Ficção sociológica

Acabei ontem de assistir à primeira temporada da boa série Marte, no Netflix. Trata-se de um “docudrama”, em que duas histórias paralelas convivem ao longo de toda a trama: em 2016, um documentário sobre a Space X, a empresa de Elon Musk que pretende colonizar Marte; e em 2036, quando a primeira missão a Marte é lançada. O melhor da série é justamente esse entrelaçamento entre os desafios de uma missão desse tipo levantados durante o documentário, e esses mesmos desafios sendo vencidos (ou não) durante a teórica missão.

Mas não é sobre ficção científica que quero falar aqui. Meu assunto é outra ficção: o papel protagonista das mulheres nesta série, assim como em Away, outra série da Netflix sobre uma missão a Marte.

Aliás, o paralelo entre as duas séries é interessante: em ambas, uma mulher assume o comando da missão que, originalmente, seria de um homem. Em Away, é a esposa do astronauta (ela também uma astronauta) que não pode assumir a missão por conta de uma doença. Em Marte, é a vice-líder da missão, que assume após a morte do líder. Nos dois casos, a mulher chegou lá, digamos, por acidente. Mas o fato é que a ambas cabe o protagonismo.

Na série Marte, uma segunda missão chega ao planeta vermelho, também liderada por uma mulher. Neste caso, a comandante é acompanhada por seu marido, um botânico com um perfil bem delicado e dependente. Uma inversão dos papeis estereotipados a que estamos acostumados.

Mas o que verdadeiramente me chamou a atenção é a cena final do 6o e último episódio da 1a temporada de Marte: são essas duas líderes, a que se junta uma terceira mulher, cientista, que fazem a descoberta que muda o rumo da missão. Além disso, uma quarta mulher é a líder do comitê de países que supervisiona a missão. O episódio termina com 4 mulheres protagonistas. Nenhum homem.

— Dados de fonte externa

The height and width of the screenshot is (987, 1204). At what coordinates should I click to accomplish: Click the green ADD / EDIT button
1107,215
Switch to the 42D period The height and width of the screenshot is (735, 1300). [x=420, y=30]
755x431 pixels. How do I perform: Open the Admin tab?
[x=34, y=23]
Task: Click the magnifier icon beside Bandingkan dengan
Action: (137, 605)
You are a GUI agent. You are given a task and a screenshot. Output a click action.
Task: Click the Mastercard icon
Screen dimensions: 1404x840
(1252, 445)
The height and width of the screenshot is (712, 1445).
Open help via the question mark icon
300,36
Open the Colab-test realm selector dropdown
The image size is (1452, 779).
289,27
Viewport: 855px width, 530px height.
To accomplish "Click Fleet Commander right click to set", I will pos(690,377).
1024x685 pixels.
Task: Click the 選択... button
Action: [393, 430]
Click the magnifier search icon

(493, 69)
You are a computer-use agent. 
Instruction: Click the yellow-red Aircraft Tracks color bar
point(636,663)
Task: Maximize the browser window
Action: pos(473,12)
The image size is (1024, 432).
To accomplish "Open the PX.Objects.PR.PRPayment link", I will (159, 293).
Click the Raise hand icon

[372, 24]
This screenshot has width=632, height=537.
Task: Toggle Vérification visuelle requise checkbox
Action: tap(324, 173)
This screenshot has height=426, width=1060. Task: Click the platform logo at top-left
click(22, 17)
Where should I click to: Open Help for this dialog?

Chamamos de ficção científica uma projeção do futuro com base em tecnologias ainda inexistentes. Contamos histórias do porvir, que um dia existirão. Ou não. Júlio Verne foi o mestre da ficção científica, antecipando muitos dos artefatos que hoje fazem parte do nosso dia a dia. Marte e Away são ficção científica, mas poderão vir, um dia, a se tornar realidade.

Mas Marte e Away são também ficção em outro sentido. Ao dar protagonismo às mulheres, essas duas séries fazem o que vou chamar aqui de “ficção sociológica”. Por que o protagonismo das mulheres é uma ficção sociológica? Simplesmente porque não existe hoje, mas pode existir no futuro. Ou não.

Nesta semana, foram anunciados os Prêmios Nobel de Física, Química e Medicina, os chamados prêmios científicos. Na história desses prêmios desde 1901, um total de 624 cientistas foram laureados. Destes, apenas 23 foram mulheres, ou 3,7% do total. Mas podemos ver algum avanço ao longo do tempo. Se separarmos por décadas, temos a estatística mostrada no gráfico abaixo.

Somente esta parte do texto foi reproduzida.